Excerpt provided:
========================================

You are all missing the point of my benchmark, which was to get at the speed 
the raw ALGORITHM goes. It is SIMPLY one AES encrypt per 16 bytes of output.

My approach was a back-of-the-napkin to show what my crappy machine does when 
there's very little overhead EXCEPT the encryption operation.

But on any desktop or better architecture, the hardware support has long 
enabled rates north of a gigabit per second, and generally, FAR better. For 
isntance, AMD's Ryzen can top 15 gigabits per second. 
<https://www.vortez.net/articles_pages/amd_ryzen_7_1700x_review,7.html>

You can ALWAYS do a lot to slow ANY PRNG down, like make a ton of unnecessary 
system calls. Still, it would be relatively easy to provide secure random 
numbers by default. It can be done... you all are measuring a ton of overhead 
from other things, which can all be controlled.

========================================

Material for this exercise:
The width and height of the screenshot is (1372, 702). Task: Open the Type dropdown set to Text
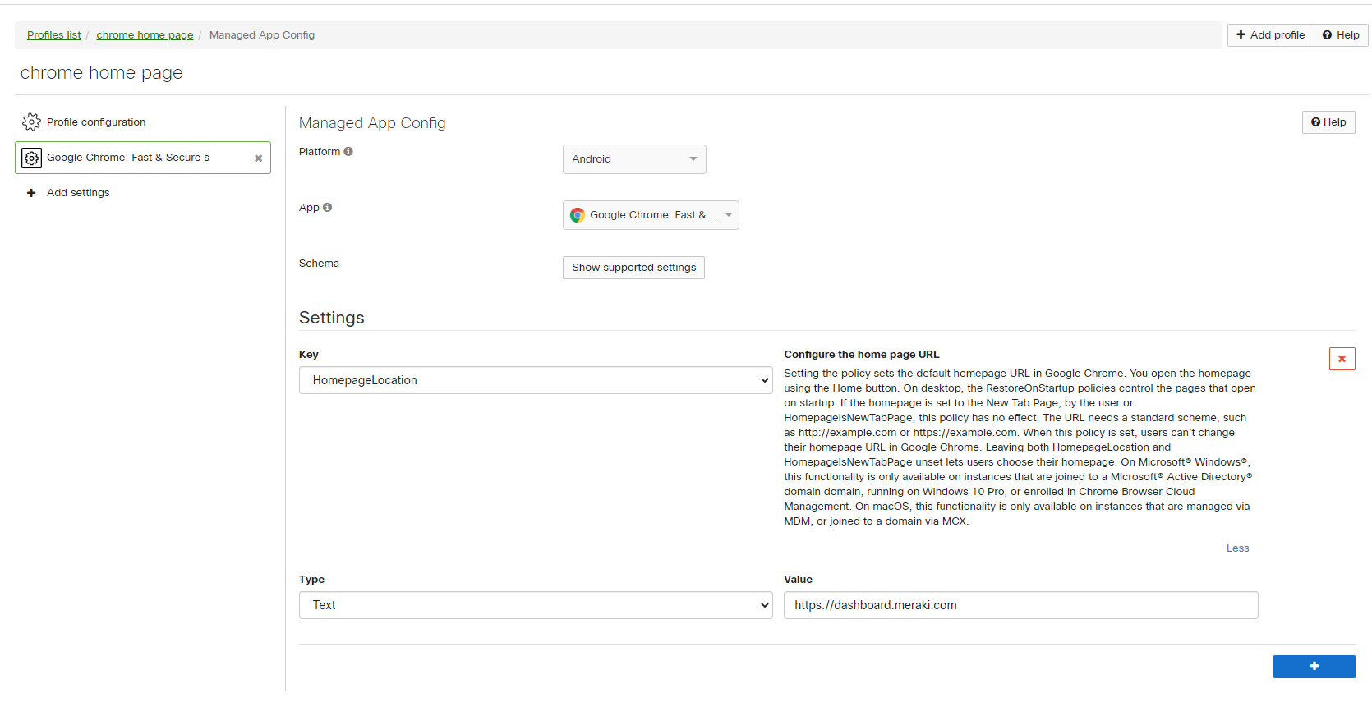(x=535, y=605)
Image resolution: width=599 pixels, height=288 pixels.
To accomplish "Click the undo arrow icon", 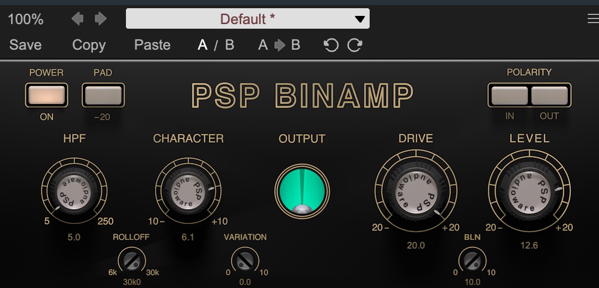I will point(331,46).
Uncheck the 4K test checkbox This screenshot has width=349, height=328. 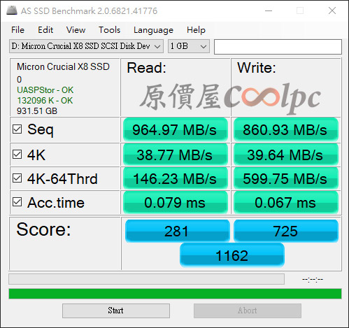click(x=17, y=155)
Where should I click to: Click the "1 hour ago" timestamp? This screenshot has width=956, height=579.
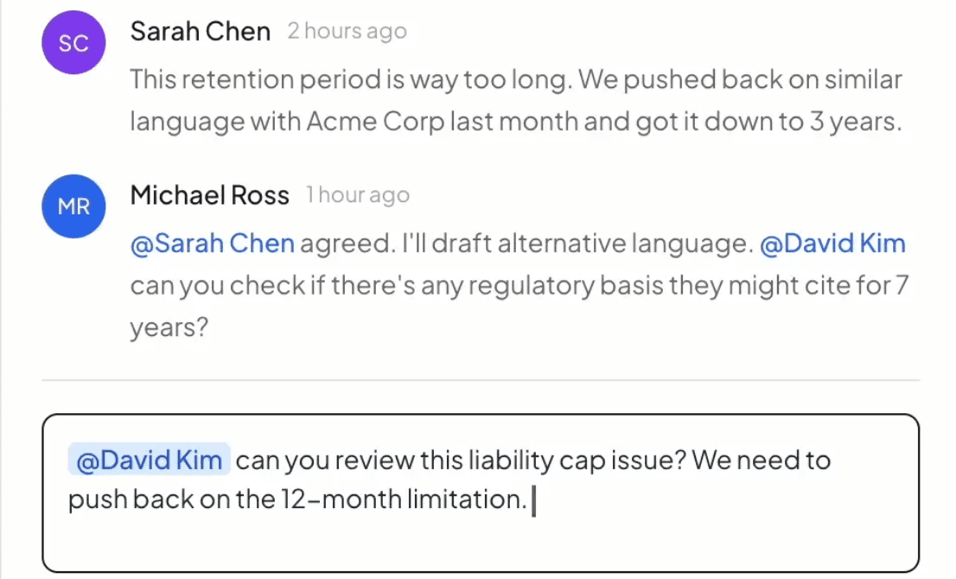(x=358, y=195)
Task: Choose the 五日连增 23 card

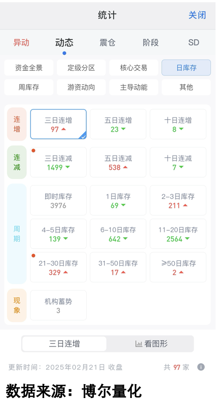Action: [x=118, y=124]
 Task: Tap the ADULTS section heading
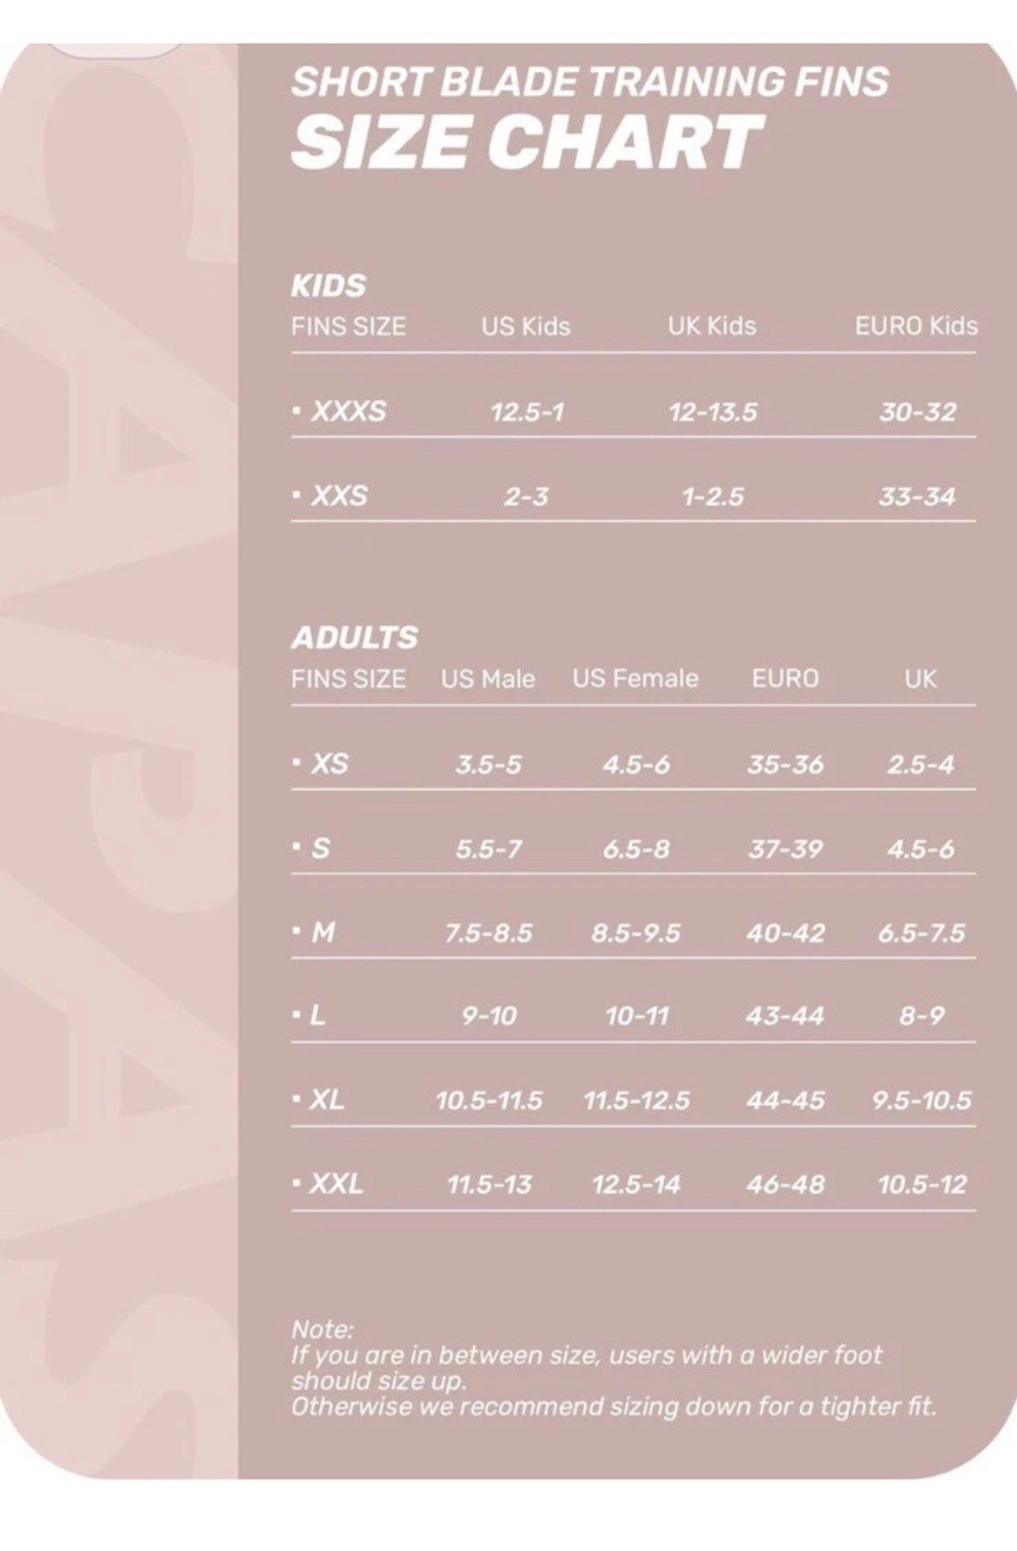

========================================

Work to complete:
**A.** In the benchmark post, what rate can AMD's Ryzen reach?
**B.** In the records, starting with the line containing "Where should I" and going on through the end of the records, swap "timestamp" for "time label" and leave everything else the same. Give back only those lines, and leave out the pictures.
The post and the records are separate material.

Answers for the exercise:
**A.** It can top 15 gigabits per second.

**B.**
Where should I click to: Click the "1 hour ago" time label? This screenshot has width=956, height=579.
(x=358, y=195)
Task: Choose the 五日连增 23 card

Action: [x=118, y=124]
 Task: Tap the ADULTS section heading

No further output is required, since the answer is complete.